What this task involves:
Please copy, exactly and with no pictures, only the lines from the one containing "Given: Focus the Prospetto filter text box" through the last line of the records.

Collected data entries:
== == ==

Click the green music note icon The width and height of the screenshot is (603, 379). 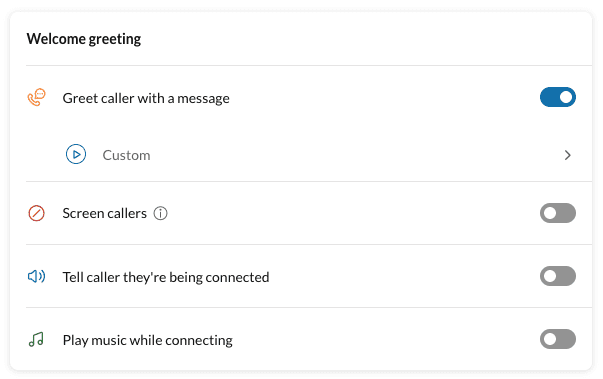coord(36,340)
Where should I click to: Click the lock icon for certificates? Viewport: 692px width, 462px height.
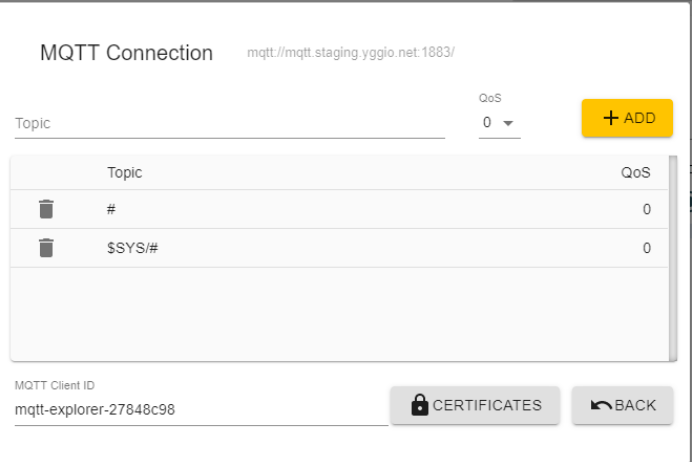421,405
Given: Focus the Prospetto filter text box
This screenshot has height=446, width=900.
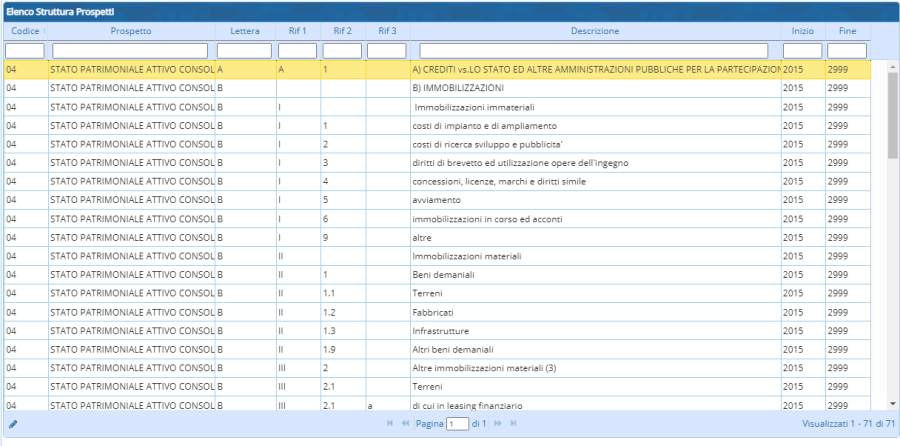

== == ==

Solution to this problem:
Given: Focus the Prospetto filter text box
This screenshot has height=446, width=900.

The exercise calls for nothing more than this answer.